American ship captain Richard Phillips boarded a plane in Kenya early
Friday and headed home after surviving his five-day ordeal in a
lifeboat with pirates off the coast of Somalia.
His Vermont hometown planned a hero's welcome.
In Somalia, Prime Minister Abdirashid Ali Sharmarke said his government has information about the pirates and could go after them with help from the international community.
Mr. Sharmarke told the Associated Press he would have a proposal on fighting pirates ready next week for an international conference focused on Somalia.
But Somalia's government only controls a small territory around the capital, Mogadishu, with the help of international peacekeepers, and donor countries have been wary to fund them.
On Thursday, U.S. officials told U.S. news organizations (CBS and AP) the captured Somali pirate who held Phillips hostage would be tried in the United States. France also said it plans to turn 11 captured pirates over to Kenyan authorities.
Nearly a dozen countries are running naval patrols off Somalia to combat pirates who have hijacked some 60 ships since the start of 2008.

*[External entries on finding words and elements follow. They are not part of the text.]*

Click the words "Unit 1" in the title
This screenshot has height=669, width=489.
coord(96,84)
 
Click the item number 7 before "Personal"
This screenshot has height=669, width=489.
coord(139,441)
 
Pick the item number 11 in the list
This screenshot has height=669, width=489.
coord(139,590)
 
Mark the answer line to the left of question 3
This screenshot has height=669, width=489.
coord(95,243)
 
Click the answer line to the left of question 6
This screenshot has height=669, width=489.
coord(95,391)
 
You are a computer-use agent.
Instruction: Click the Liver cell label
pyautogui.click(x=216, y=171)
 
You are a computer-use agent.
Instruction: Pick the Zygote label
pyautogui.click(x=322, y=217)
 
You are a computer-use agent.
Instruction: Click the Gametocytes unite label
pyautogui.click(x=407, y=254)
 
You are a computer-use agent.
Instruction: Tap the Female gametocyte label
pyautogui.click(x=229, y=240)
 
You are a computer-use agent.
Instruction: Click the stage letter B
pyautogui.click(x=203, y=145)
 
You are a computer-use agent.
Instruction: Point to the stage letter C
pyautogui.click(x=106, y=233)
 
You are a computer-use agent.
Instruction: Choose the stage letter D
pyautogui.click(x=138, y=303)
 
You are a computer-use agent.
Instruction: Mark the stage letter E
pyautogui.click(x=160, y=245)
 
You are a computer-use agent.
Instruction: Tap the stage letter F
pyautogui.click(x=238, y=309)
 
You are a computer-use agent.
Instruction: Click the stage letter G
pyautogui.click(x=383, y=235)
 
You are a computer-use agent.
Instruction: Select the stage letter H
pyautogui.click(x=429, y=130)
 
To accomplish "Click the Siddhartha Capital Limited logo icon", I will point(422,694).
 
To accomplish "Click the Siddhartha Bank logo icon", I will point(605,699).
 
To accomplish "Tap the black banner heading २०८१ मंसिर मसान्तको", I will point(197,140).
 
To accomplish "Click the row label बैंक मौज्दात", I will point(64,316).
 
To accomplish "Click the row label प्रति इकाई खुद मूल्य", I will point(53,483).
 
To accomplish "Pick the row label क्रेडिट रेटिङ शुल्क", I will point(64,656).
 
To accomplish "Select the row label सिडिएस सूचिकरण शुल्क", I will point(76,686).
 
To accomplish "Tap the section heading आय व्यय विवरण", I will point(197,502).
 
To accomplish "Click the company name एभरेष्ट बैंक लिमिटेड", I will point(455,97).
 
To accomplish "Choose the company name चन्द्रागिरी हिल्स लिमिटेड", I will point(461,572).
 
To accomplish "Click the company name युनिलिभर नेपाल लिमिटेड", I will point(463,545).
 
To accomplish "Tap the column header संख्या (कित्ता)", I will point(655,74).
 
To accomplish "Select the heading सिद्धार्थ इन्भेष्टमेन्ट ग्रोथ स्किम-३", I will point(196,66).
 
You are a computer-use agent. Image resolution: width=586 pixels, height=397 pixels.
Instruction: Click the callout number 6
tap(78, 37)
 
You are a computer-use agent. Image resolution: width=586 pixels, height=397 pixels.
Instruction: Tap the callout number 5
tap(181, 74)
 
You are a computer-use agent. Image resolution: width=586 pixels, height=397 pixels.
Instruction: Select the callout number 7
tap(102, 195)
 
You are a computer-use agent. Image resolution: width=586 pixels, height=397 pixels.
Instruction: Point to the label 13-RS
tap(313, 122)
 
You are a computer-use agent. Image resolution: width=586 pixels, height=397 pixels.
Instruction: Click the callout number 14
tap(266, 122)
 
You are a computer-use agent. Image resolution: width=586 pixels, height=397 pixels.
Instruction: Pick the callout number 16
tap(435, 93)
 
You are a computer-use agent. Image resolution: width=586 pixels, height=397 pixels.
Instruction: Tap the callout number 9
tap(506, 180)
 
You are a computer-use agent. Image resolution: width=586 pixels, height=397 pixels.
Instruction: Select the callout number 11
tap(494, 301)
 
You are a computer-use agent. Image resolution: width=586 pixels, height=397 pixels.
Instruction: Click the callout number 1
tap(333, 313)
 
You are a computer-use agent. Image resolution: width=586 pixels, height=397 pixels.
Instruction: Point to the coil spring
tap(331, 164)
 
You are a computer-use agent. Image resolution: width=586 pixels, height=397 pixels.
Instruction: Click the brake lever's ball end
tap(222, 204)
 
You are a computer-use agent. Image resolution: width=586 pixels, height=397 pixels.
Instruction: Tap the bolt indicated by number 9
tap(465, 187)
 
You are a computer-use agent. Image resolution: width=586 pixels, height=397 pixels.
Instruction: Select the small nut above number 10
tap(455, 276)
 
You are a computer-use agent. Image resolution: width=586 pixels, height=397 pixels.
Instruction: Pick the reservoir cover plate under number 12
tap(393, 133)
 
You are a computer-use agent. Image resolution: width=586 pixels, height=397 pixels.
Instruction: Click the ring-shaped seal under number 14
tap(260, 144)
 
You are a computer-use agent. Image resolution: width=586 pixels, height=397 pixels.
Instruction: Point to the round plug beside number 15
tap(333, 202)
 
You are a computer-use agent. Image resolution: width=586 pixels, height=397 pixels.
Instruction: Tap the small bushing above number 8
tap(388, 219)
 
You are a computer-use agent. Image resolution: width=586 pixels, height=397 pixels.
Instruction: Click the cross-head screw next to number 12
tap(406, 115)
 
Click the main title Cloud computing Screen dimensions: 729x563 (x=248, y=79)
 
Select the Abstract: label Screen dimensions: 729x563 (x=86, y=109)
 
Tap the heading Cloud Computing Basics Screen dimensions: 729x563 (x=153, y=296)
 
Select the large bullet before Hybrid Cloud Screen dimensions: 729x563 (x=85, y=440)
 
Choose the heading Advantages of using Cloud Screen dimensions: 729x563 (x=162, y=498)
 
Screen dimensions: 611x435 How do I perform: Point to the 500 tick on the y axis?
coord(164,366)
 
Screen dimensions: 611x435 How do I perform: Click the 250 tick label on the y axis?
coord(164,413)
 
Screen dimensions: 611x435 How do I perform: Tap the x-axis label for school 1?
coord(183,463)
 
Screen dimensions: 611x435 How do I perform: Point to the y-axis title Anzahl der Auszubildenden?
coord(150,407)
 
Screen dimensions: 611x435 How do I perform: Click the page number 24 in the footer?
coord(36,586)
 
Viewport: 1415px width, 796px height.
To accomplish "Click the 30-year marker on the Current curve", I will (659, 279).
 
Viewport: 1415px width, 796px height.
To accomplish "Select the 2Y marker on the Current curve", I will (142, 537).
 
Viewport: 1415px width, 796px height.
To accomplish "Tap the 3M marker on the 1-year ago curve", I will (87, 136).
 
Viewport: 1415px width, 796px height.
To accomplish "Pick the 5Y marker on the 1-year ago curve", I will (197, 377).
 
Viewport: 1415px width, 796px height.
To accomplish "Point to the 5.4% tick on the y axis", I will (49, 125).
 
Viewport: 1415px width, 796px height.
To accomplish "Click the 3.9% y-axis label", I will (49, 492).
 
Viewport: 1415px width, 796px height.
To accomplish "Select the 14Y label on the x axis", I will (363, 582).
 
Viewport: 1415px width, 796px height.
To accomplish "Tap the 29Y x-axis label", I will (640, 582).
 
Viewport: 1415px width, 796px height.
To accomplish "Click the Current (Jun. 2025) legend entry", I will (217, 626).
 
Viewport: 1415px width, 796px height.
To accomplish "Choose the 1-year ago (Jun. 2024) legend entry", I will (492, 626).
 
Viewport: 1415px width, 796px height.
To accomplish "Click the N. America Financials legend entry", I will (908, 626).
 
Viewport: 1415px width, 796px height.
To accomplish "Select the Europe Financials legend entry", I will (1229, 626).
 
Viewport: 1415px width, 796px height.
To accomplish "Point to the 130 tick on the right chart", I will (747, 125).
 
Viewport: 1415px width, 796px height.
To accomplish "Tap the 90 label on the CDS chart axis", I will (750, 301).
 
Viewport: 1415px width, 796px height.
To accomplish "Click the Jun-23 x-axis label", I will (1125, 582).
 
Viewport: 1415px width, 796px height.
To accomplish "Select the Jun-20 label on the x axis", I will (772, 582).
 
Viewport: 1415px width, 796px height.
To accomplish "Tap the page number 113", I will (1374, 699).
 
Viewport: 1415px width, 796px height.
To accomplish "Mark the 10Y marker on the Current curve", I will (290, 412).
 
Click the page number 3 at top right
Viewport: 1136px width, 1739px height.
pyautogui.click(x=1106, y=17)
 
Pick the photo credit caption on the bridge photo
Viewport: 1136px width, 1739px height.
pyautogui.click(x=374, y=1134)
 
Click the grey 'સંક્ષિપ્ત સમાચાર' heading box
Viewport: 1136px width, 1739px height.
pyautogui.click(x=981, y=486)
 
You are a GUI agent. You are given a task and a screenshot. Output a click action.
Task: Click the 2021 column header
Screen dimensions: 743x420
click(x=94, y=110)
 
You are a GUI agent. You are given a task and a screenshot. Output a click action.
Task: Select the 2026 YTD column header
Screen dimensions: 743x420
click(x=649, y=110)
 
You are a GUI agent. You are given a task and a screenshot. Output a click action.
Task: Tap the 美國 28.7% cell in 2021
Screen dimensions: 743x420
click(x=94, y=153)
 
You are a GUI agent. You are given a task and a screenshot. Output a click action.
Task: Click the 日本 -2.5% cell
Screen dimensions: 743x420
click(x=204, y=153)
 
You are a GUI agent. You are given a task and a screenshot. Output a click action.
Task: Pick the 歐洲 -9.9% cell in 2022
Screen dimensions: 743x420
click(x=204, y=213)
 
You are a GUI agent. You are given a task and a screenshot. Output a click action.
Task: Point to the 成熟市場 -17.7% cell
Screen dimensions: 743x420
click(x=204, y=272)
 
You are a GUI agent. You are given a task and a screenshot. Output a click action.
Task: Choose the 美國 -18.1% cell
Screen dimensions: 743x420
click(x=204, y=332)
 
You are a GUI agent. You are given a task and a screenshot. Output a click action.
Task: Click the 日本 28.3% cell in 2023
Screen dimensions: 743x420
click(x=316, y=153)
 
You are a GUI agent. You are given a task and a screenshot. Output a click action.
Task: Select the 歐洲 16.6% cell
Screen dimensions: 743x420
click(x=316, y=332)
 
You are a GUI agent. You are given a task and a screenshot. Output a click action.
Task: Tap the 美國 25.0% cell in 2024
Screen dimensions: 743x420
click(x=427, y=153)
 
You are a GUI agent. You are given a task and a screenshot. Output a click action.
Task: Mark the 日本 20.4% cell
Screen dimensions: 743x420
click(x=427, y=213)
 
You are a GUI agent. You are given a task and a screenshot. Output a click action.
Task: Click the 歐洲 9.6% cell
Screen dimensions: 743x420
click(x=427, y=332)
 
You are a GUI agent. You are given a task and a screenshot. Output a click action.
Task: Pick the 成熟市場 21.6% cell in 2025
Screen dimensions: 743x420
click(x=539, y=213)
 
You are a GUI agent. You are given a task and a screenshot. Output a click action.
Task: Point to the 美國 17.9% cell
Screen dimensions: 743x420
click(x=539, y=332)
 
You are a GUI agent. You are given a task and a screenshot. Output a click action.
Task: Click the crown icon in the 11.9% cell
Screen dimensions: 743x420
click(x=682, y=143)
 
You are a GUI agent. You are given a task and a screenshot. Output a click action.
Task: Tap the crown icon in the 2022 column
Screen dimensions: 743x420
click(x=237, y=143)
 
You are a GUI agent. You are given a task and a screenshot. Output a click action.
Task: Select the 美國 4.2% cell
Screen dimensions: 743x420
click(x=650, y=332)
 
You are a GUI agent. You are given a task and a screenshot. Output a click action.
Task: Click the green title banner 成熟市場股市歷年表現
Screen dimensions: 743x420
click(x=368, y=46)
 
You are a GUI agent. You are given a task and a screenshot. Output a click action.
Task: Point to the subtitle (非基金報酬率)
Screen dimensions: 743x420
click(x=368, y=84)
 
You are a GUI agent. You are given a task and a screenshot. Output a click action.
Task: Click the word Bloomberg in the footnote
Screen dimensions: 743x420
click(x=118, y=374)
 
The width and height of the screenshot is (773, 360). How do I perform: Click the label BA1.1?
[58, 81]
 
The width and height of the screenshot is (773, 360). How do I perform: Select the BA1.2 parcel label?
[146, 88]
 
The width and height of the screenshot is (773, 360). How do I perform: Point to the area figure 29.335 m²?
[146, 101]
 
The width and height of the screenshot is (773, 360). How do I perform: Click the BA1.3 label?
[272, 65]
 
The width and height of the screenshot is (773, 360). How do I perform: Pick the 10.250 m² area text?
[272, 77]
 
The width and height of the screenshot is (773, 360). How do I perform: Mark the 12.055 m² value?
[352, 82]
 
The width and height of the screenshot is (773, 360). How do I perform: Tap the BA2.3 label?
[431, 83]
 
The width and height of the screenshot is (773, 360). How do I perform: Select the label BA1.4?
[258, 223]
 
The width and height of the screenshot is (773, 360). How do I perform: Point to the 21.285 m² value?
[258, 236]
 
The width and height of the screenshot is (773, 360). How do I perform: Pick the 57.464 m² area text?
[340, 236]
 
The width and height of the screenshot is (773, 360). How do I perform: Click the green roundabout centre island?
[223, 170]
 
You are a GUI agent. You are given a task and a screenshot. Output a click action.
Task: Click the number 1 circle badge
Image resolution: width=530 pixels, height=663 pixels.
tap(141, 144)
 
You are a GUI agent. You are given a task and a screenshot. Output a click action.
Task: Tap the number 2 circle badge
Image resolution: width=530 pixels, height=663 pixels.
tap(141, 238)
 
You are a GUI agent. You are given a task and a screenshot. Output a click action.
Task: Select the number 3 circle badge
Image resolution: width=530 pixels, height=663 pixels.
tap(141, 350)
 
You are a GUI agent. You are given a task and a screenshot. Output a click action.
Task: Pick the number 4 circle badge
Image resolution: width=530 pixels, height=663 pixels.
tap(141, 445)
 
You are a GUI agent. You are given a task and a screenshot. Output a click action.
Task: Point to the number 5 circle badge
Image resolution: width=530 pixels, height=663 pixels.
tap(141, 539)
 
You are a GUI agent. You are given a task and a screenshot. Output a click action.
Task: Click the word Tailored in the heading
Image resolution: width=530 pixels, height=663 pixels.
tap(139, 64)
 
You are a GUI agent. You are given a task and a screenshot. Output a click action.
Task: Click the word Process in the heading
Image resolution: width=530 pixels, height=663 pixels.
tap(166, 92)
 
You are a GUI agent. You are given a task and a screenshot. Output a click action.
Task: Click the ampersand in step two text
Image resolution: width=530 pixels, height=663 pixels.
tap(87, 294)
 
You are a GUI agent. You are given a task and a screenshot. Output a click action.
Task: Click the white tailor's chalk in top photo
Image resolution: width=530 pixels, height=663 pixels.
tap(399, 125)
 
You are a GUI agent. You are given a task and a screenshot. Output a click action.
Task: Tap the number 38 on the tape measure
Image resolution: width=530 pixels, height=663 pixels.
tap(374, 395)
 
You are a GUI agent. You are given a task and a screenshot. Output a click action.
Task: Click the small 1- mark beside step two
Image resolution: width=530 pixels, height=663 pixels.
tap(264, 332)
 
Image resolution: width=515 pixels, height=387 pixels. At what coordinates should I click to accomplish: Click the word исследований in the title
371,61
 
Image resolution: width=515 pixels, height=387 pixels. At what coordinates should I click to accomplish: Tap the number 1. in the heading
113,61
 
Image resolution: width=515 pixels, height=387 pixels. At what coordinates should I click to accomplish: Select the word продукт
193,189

Japan says it is sending two planes and 150 personnel to aid two ships currently escorting Japanese commercial vessels.
The United Nations says pirates are currently holding 17 hijacked vessels and about 300 hostages.
In some past cases, ship owners have paid pirates more than $1 million for the release of ships and crews. U.S. Secretary of State Hillary Clinton said Wednesday the U.S. should track this money, as it does with terrorists and drug traffickers.
Some information for this report was provided by AFP and AP.